▽

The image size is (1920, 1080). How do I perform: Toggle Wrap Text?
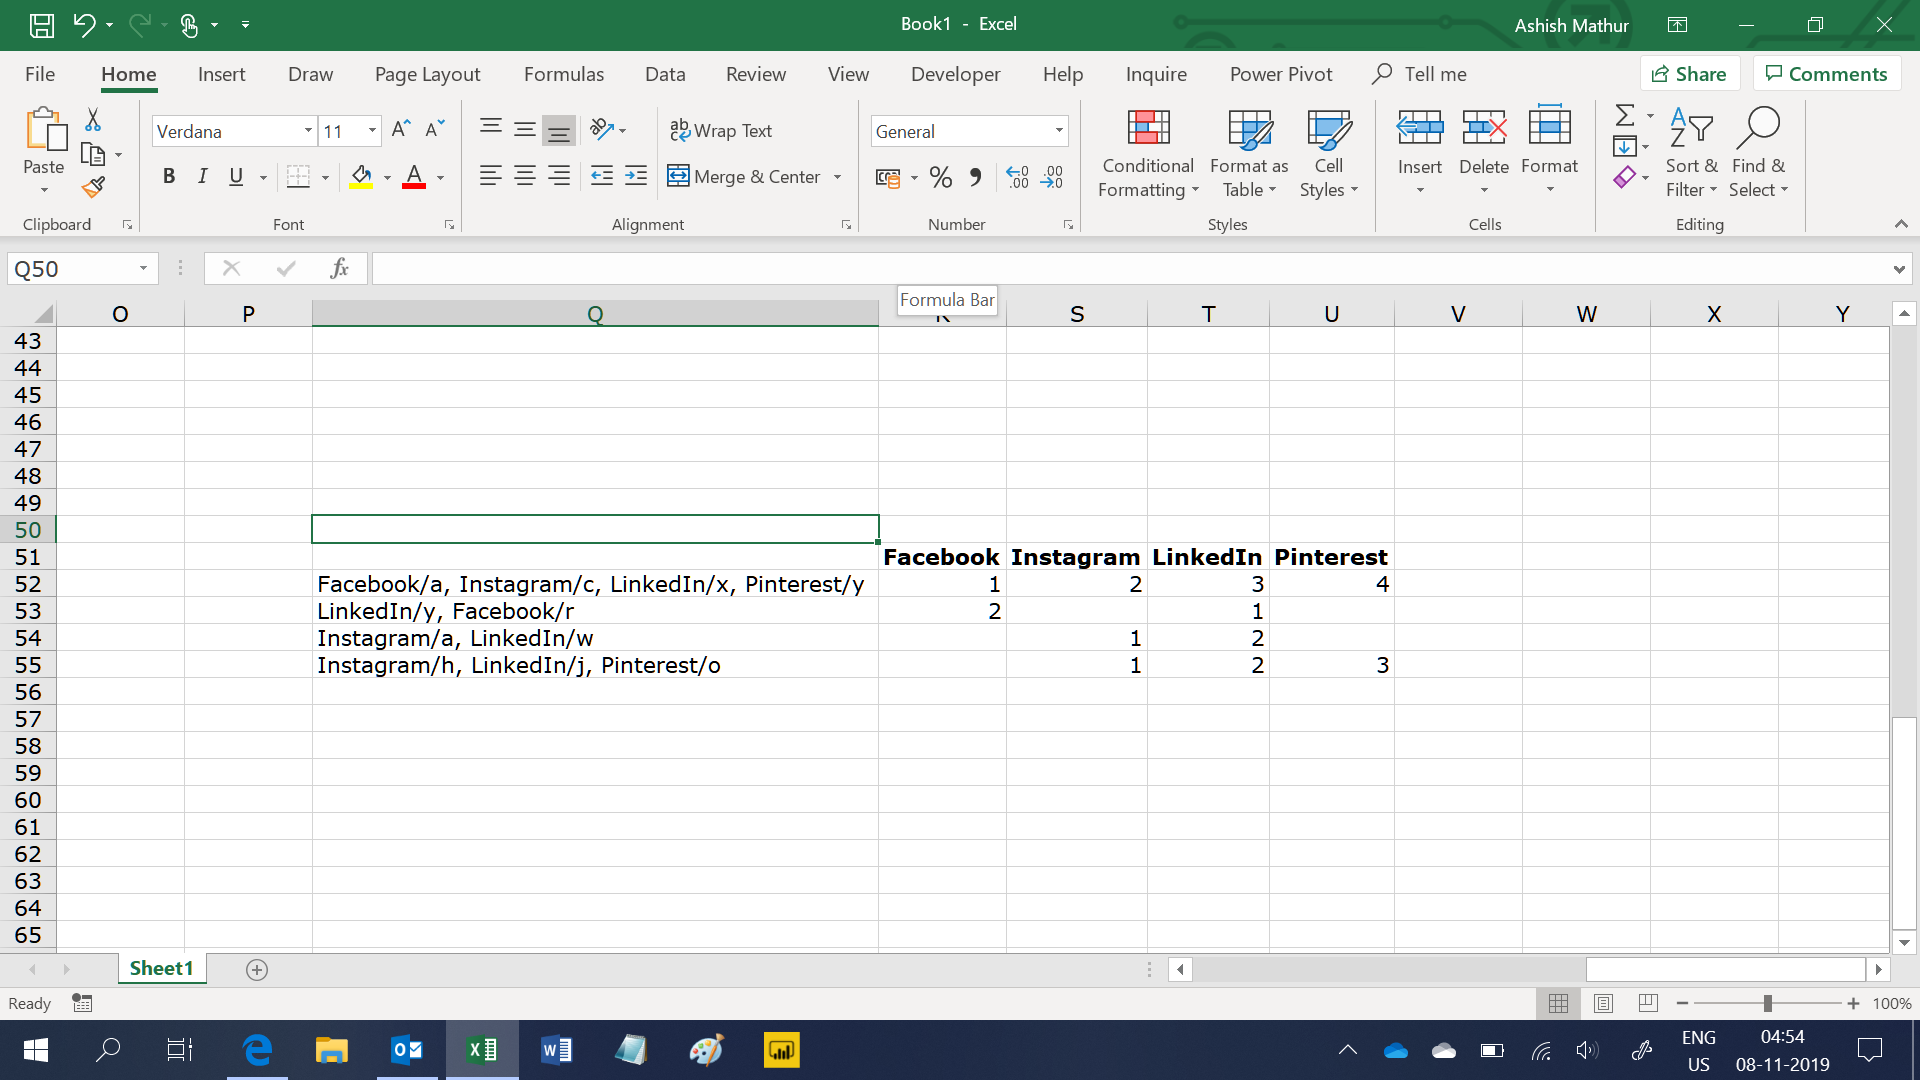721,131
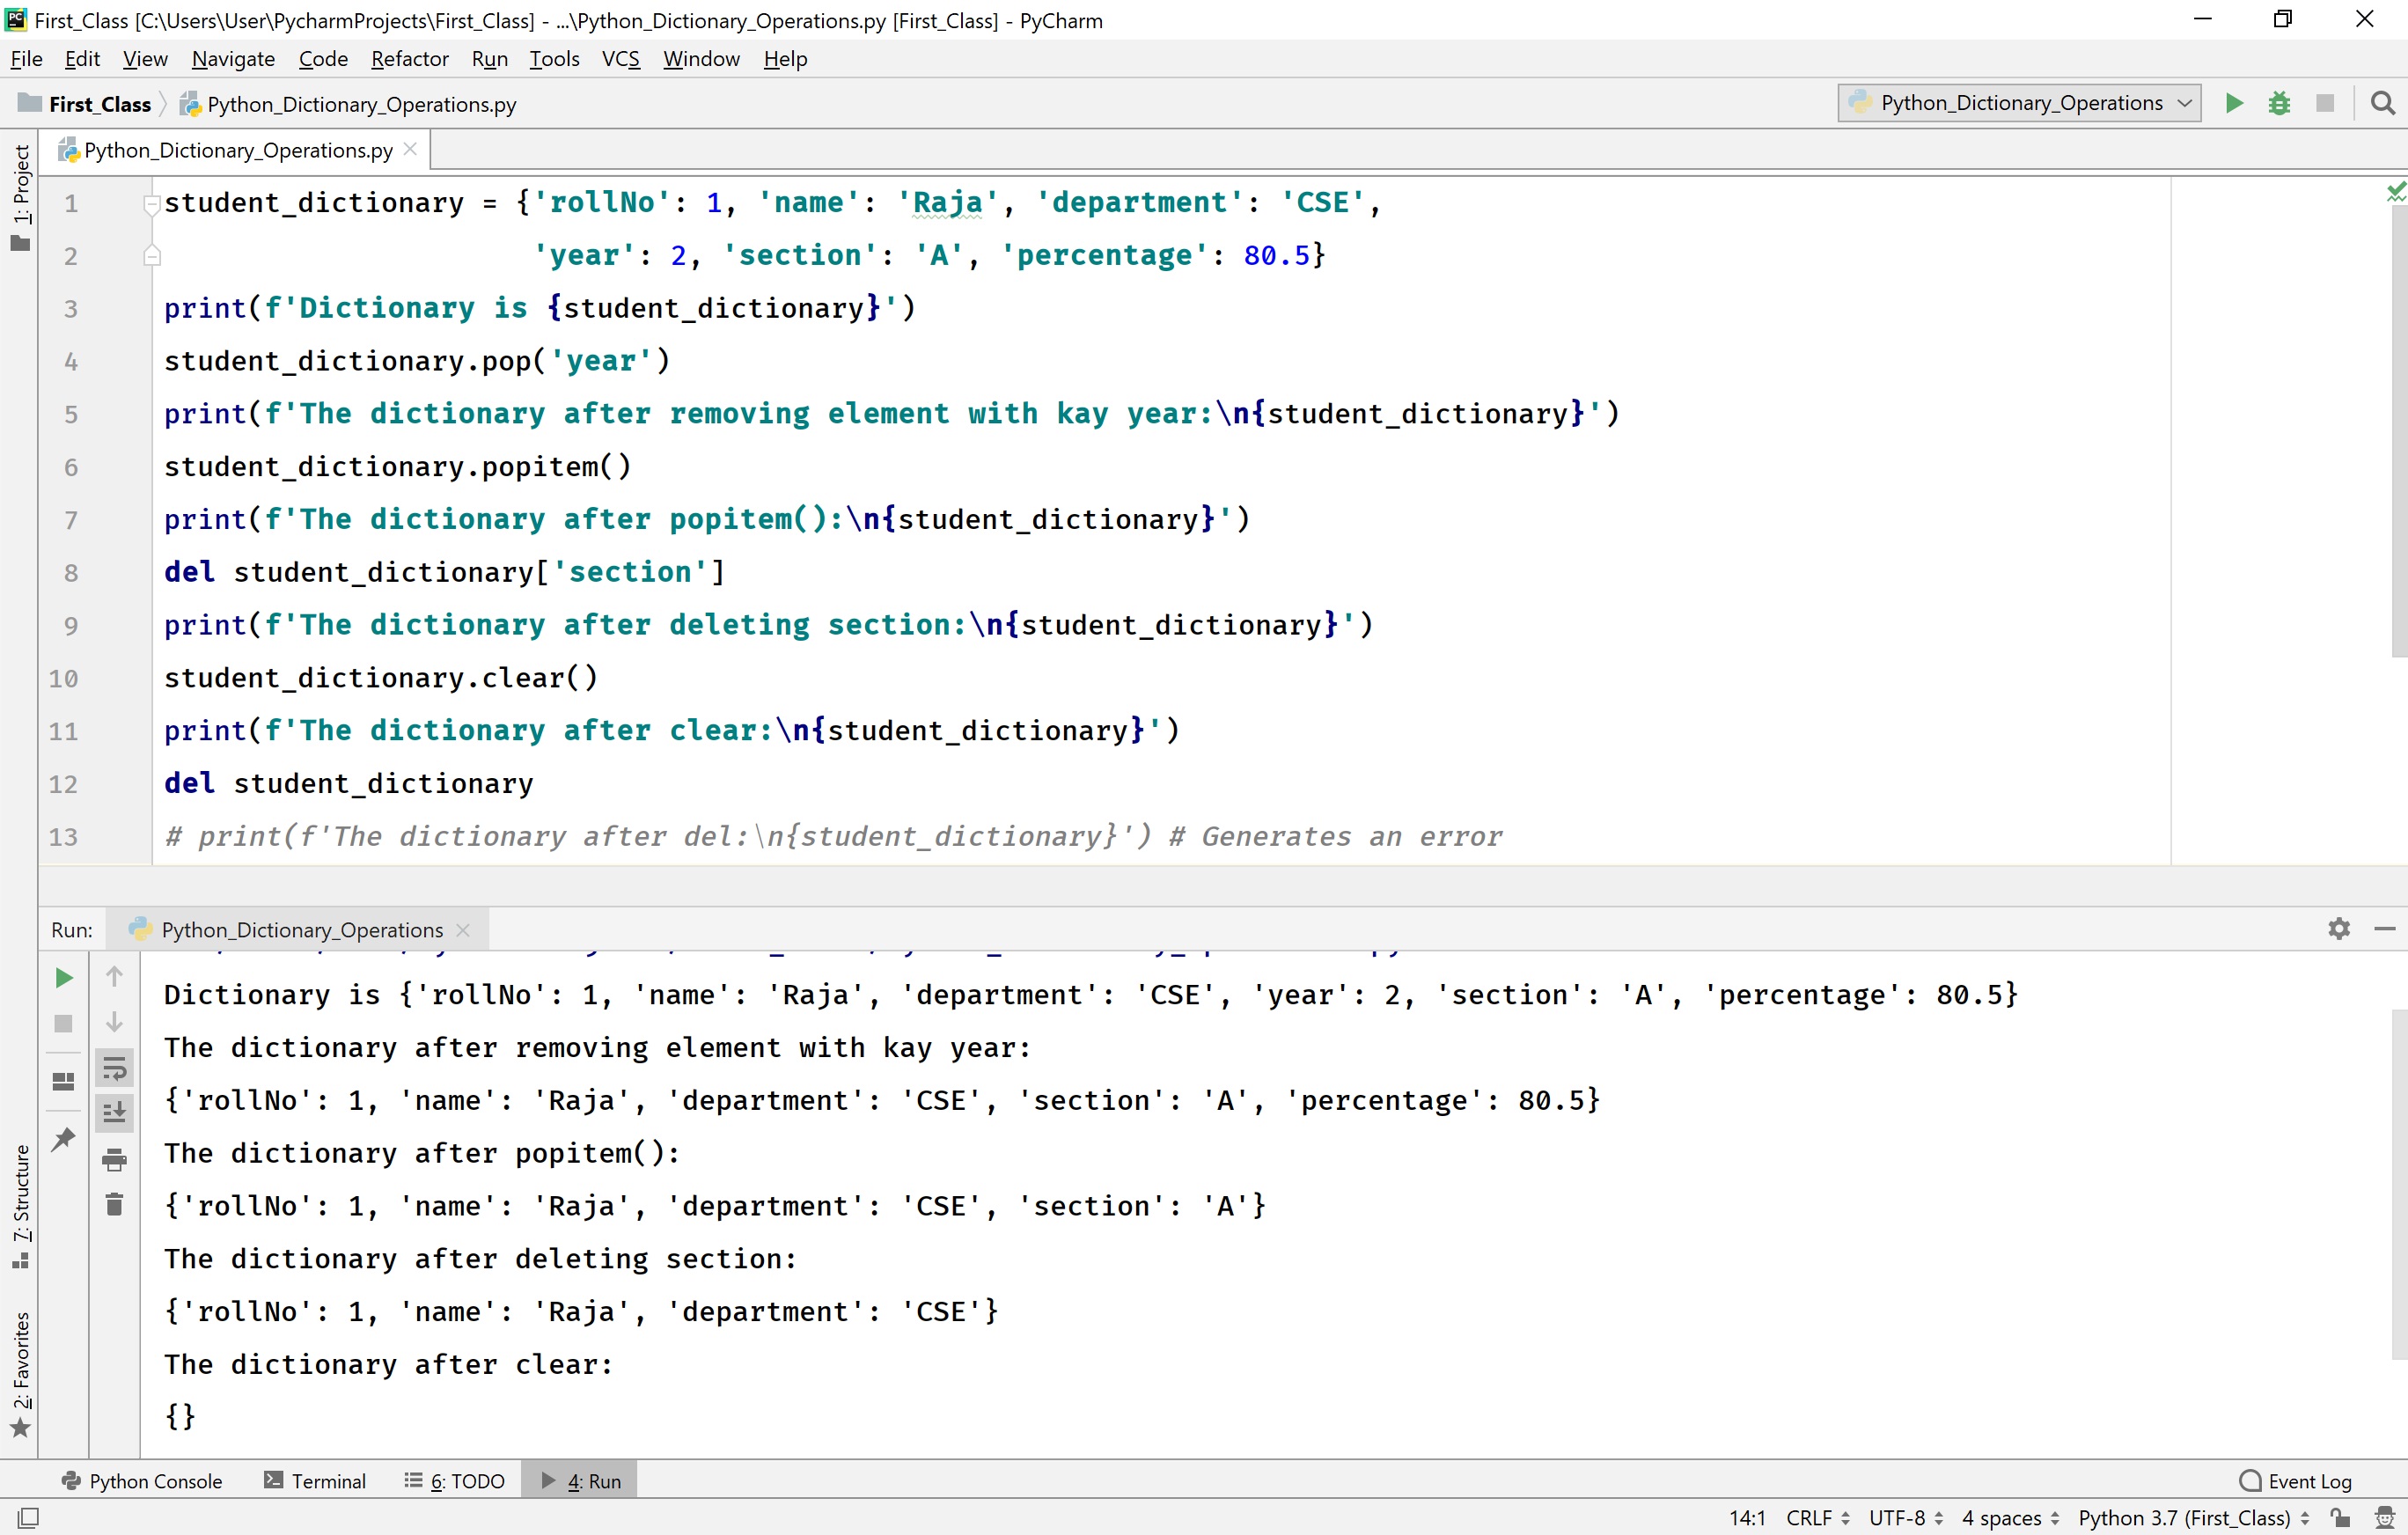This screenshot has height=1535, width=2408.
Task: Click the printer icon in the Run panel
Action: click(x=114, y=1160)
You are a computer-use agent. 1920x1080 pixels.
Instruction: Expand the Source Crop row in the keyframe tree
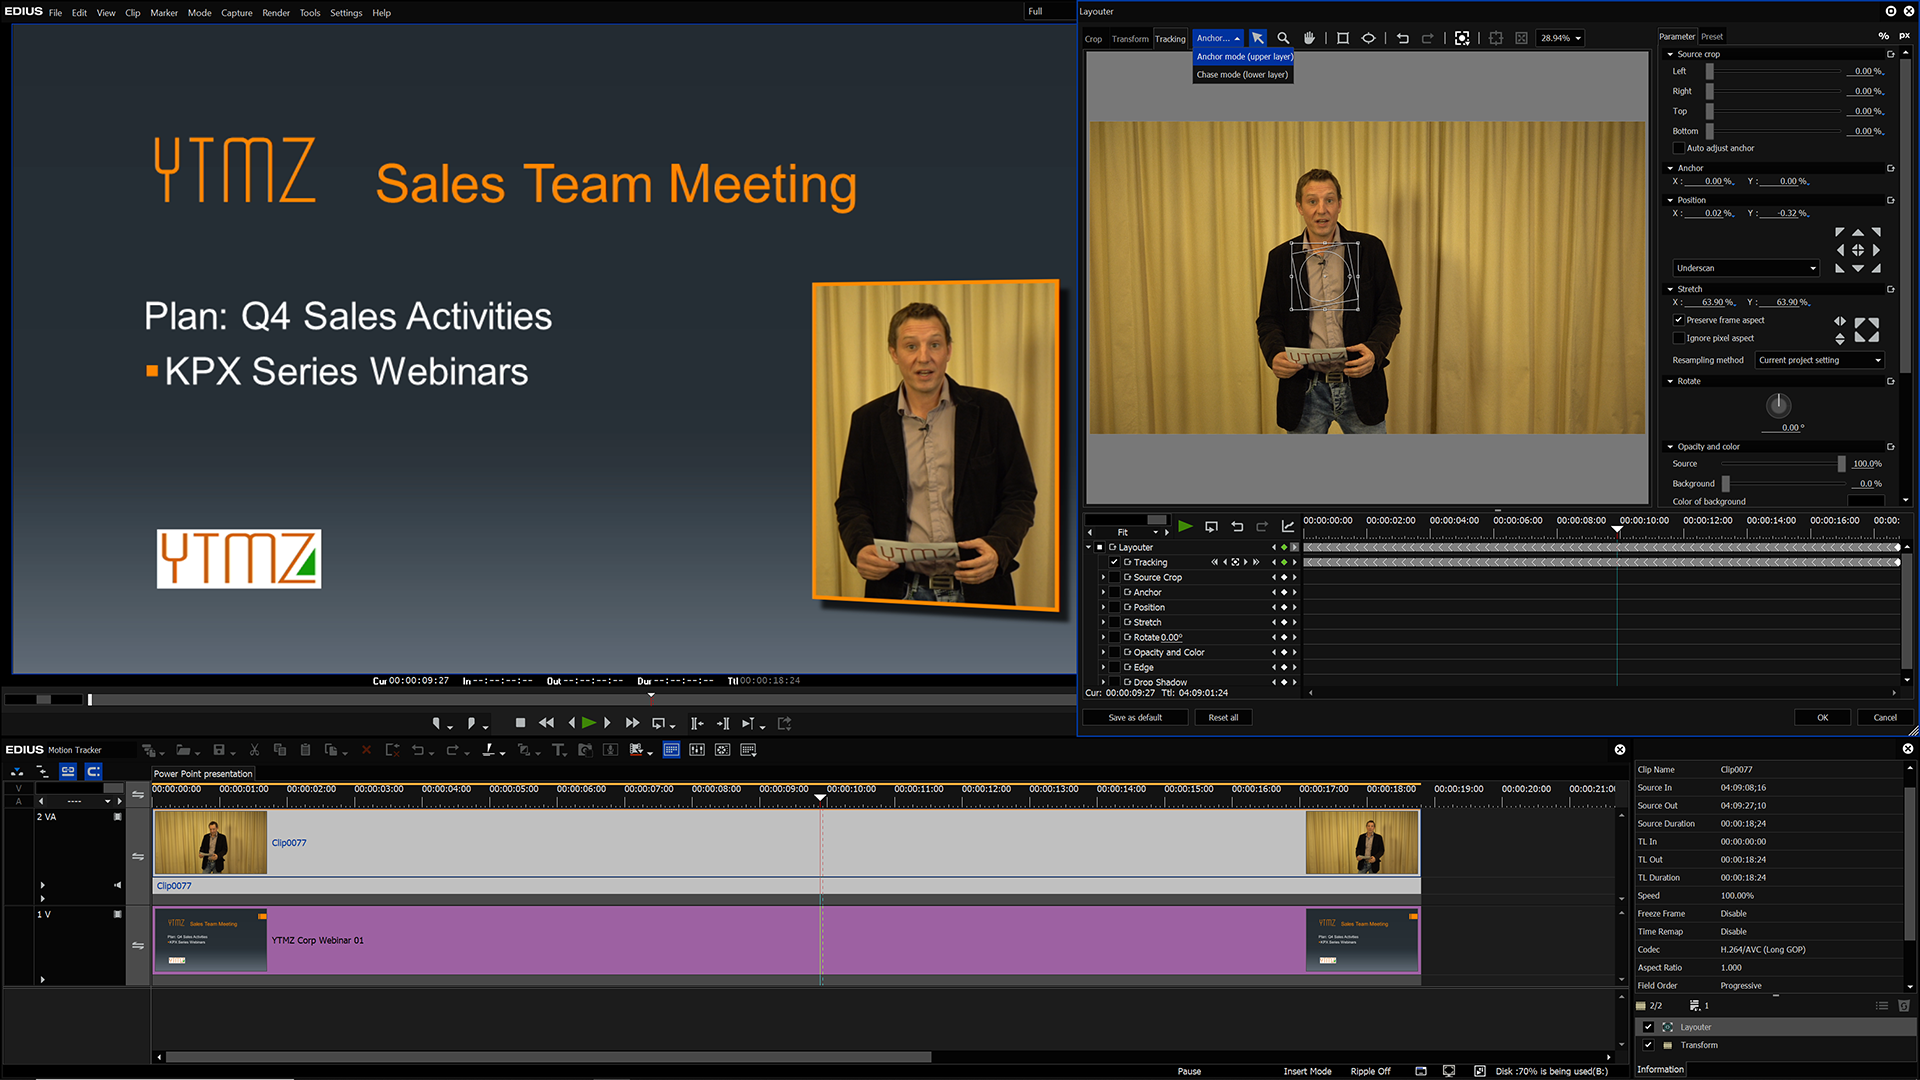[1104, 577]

△

REQUIRED ACTION =>
Leaving out every picture, extract verbatim the lines from the one containing "Instruction: Expand the" through the last line of the listing, inclusive.

OUTPUT OF THE TASK =>
Instruction: Expand the Source Crop row in the keyframe tree
[1104, 577]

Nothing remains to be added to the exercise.